Abstract: This disclosure relates generally to natural language processing, and more particularly to a system and method for extracting subject-verb-object (SVO) chunked text from an unstructured text. In one embodiment, a method is provided for extracting SVO chunked text from an unstructured text. The method comprises identifying a plurality of part of speech (PoS) tokens in the unstructured text, and determining a plurality of SVO chunked text directly from the plurality of PoS tokens using a machine learning chunker model. The machine learning chunker model is trained on a subject-verb-object (SVO) annotated training data.
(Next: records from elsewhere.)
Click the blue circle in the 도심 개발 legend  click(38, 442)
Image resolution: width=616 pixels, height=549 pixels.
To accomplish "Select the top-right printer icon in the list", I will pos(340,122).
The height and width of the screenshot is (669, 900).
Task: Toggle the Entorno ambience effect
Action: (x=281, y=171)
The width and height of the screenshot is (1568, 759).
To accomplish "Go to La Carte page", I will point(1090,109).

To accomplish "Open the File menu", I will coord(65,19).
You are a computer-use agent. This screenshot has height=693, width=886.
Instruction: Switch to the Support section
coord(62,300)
Figure 3
Claims:WE CLAIM
1. A method for extracting subject-verb-object (SVO) chunked text from an unstructured text, the method comprising:
identifying, by a SVO chunked text extraction engine, a plurality of part of speech (PoS) tokens in the unstructured text; and
determining, by the SVO chunked text extraction engine, a plurality of SVO chunked text directly from the plurality of PoS tokens using a machine learning chunker model, wherein the machine learning chunker model is trained on a subject-verb-object (SVO) annotated training data.
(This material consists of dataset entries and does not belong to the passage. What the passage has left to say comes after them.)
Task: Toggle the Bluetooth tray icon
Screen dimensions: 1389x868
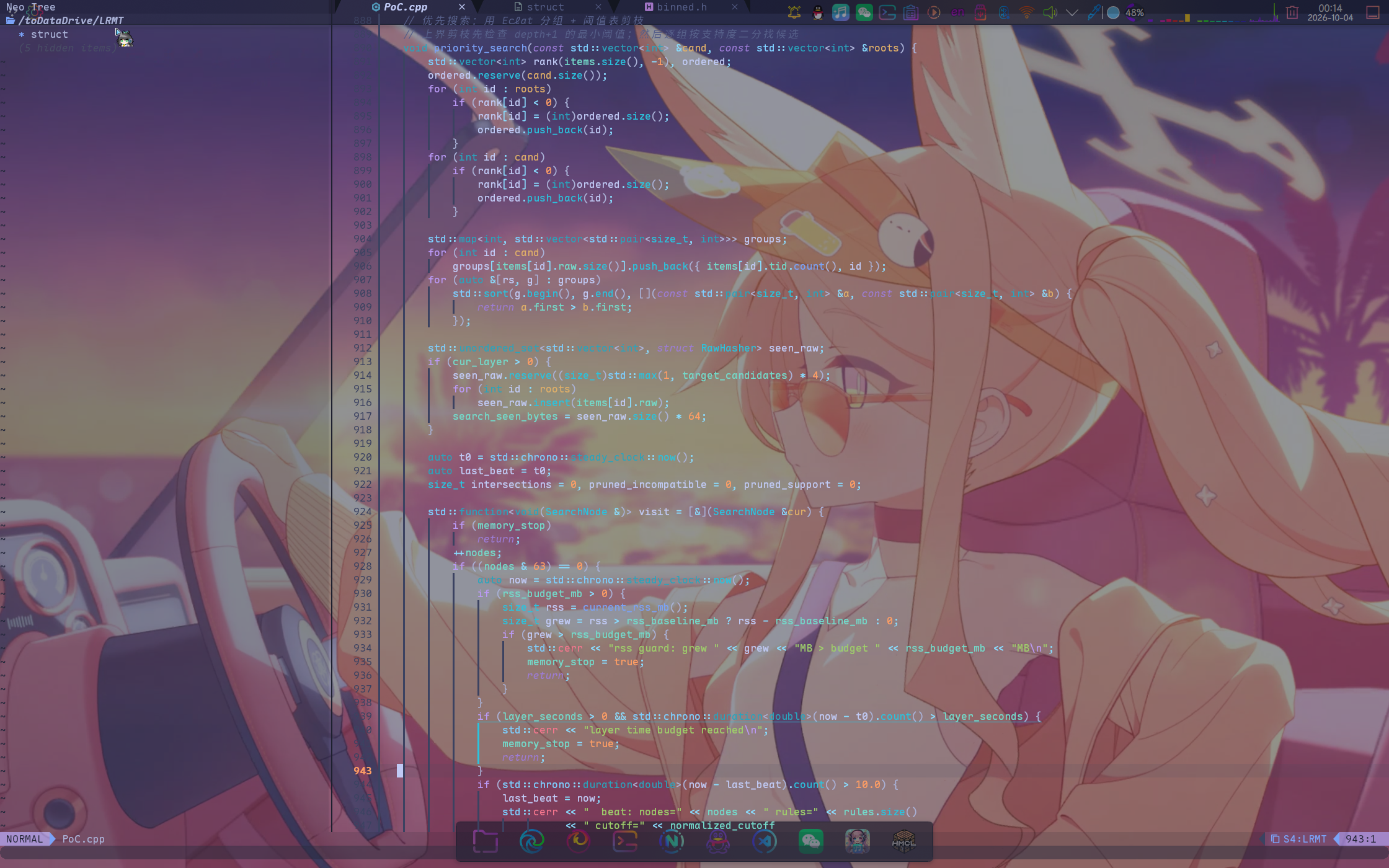Action: (1003, 12)
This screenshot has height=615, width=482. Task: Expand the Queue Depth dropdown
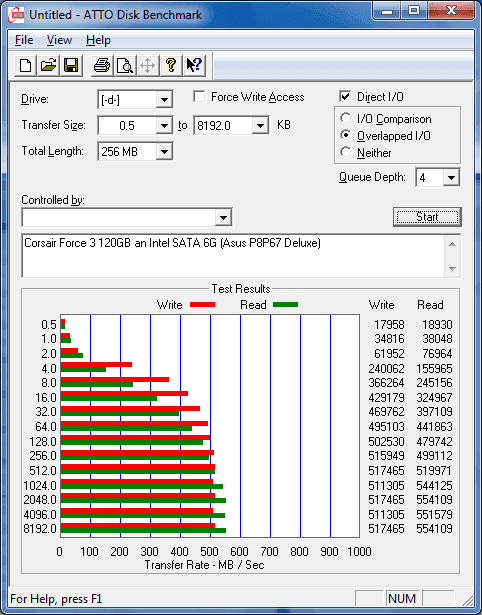click(451, 178)
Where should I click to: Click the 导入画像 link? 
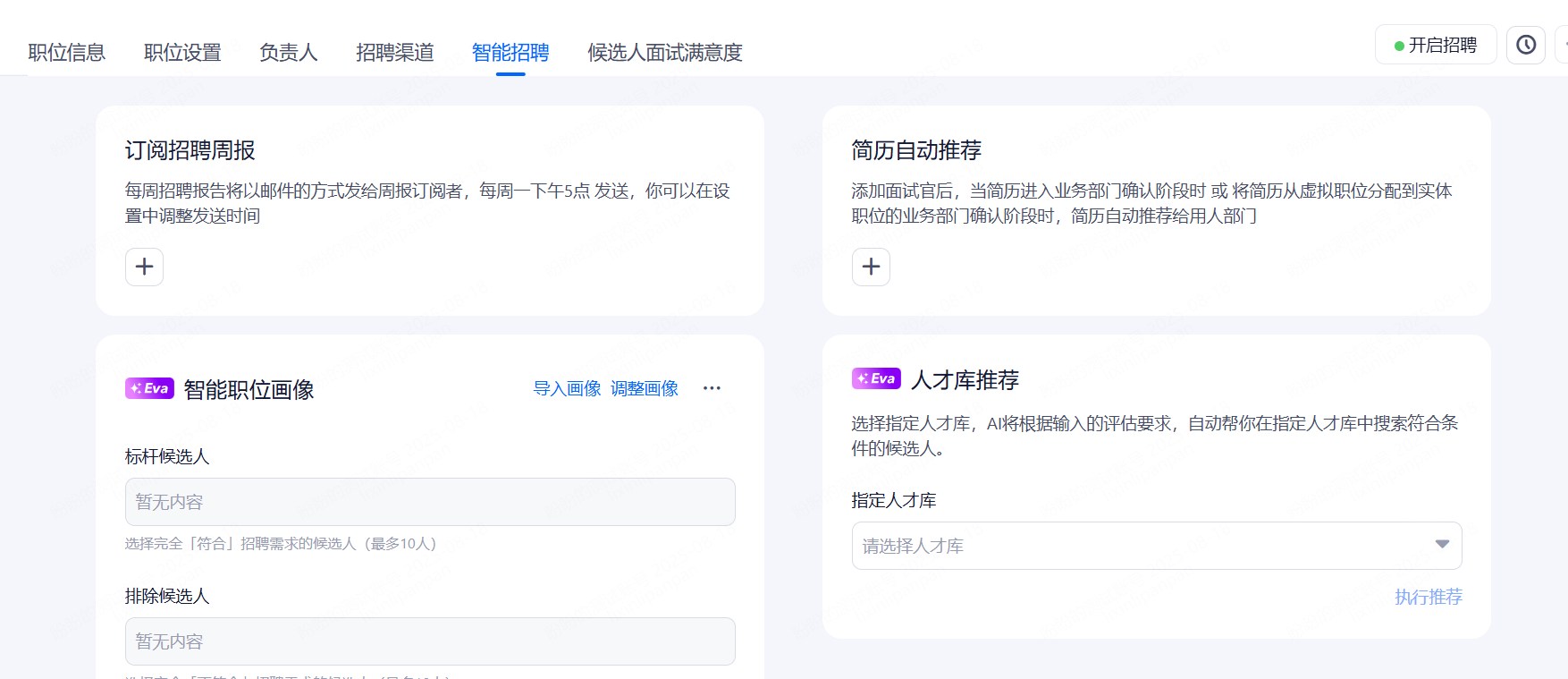[567, 388]
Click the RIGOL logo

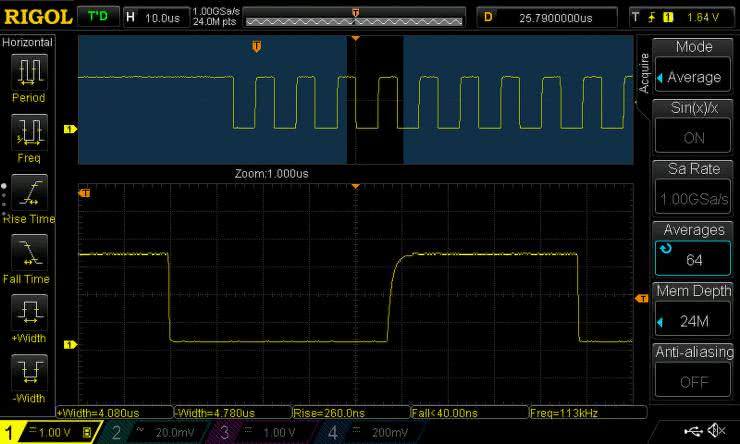coord(37,17)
2. The method of claim 1, wherein identifying the plurality of PoS tokens comprises:
extracting a plurality of tokens from the input text, wherein each of the plurality of tokens comprises a word or a phrase; and
determining a PoS tag for each of the plurality of tokens.
3. The method of claim 1, wherein each of the plurality of SVO chunked text is a set of semantically related PoS tokens.
4. The method of claim 1, wherein each of the plurality of SVO chunked text comprises a verb phrase and at least two of a subject phrase, an object phrase, and an objectsubject phrase, and wherein the objectsubject phrase corresponds to an overlapping contiguous chunks that is an object phrase in an initial part of a sentence and a subject phrase in the subsequent part of the sentence.
5. The method of claim 1, wherein the SVO annotated training data comprises a plurality of tokens, a plurality of corresponding PoS tags, and a plurality of corresponding SVO tags, and wherein the plurality of corresponding SVO tags comprises a subject tag, a verb tag, an object tag, and an objectsubject tag.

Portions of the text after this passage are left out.